### DO THIS
Format the rows below as a two-column CSV with the columns instruction and response, one line per row, placing each row's request text and its answer in separate quoted fields and replacing line breaks with spaces. Leave the pictures out.

-- begin ENTRIES SUPPLIED --

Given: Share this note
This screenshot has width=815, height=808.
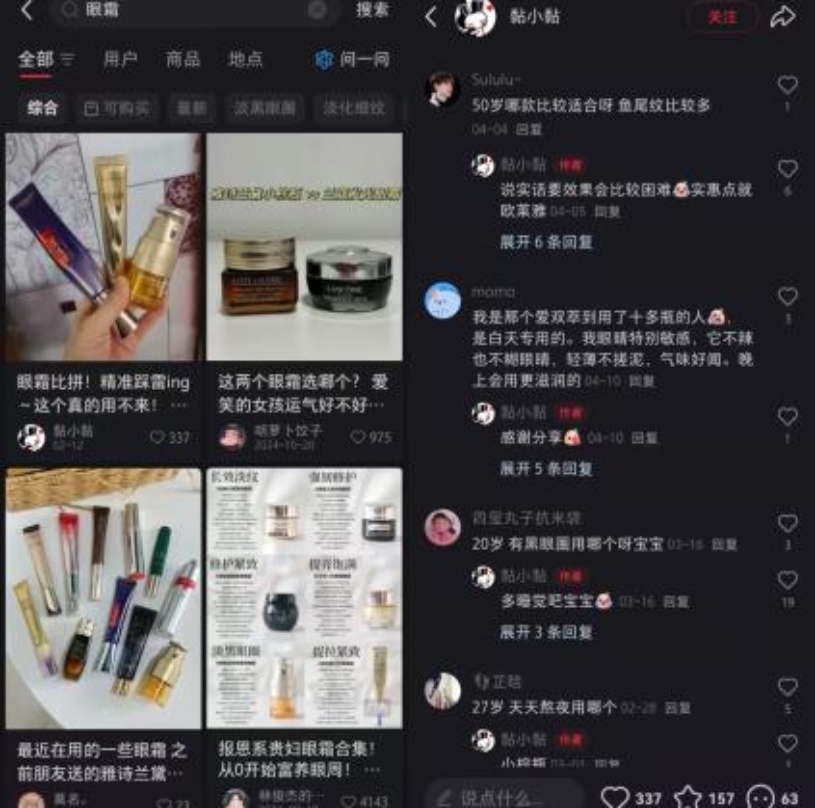Looking at the screenshot, I should tap(783, 17).
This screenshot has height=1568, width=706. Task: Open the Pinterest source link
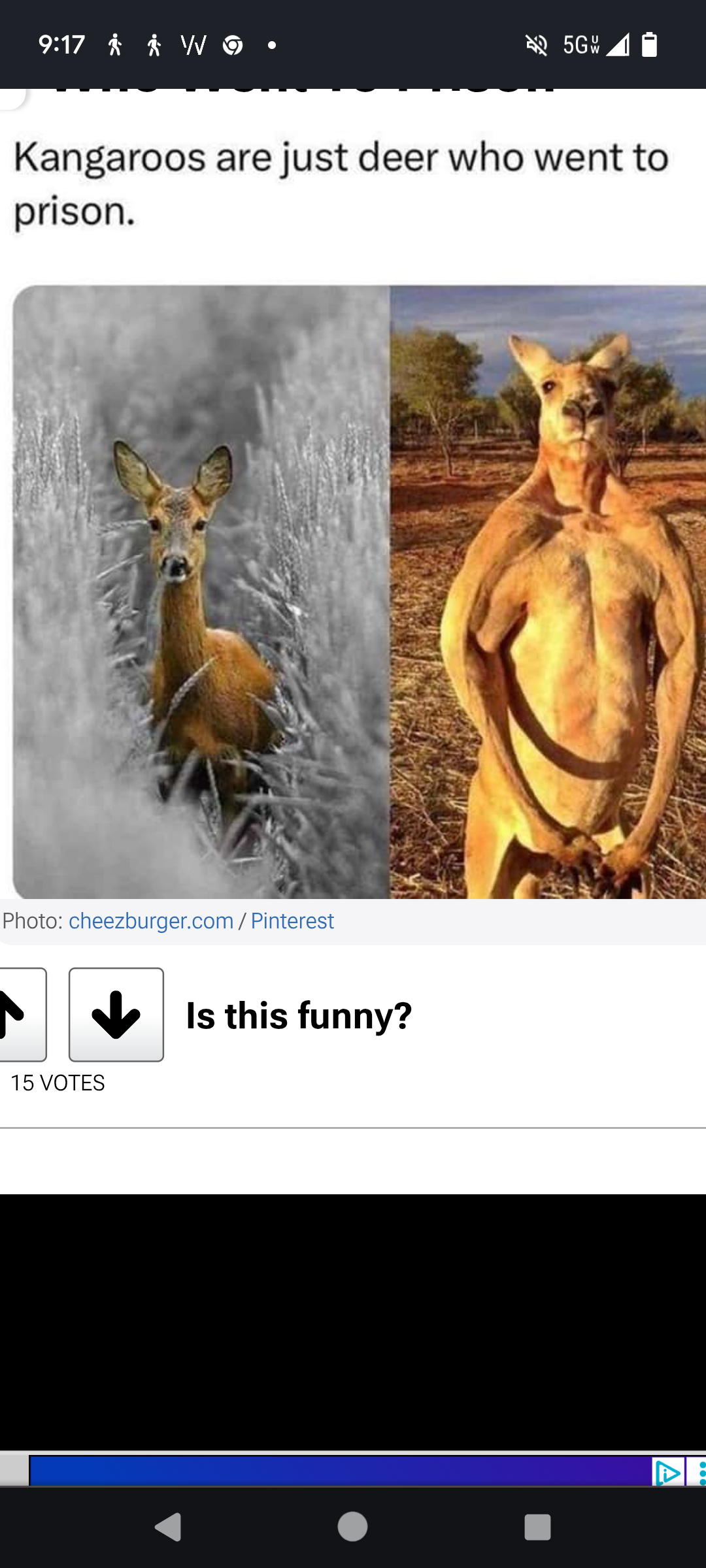pyautogui.click(x=292, y=921)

-- end ENTRIES SUPPLIED --

### EXPECTED OUTPUT
instruction,response
"Given: Share this note This screenshot has width=815, height=808.","Looking at the screenshot, I should tap(783, 17)."
"This screenshot has height=1568, width=706. Task: Open the Pinterest source link","pyautogui.click(x=292, y=921)"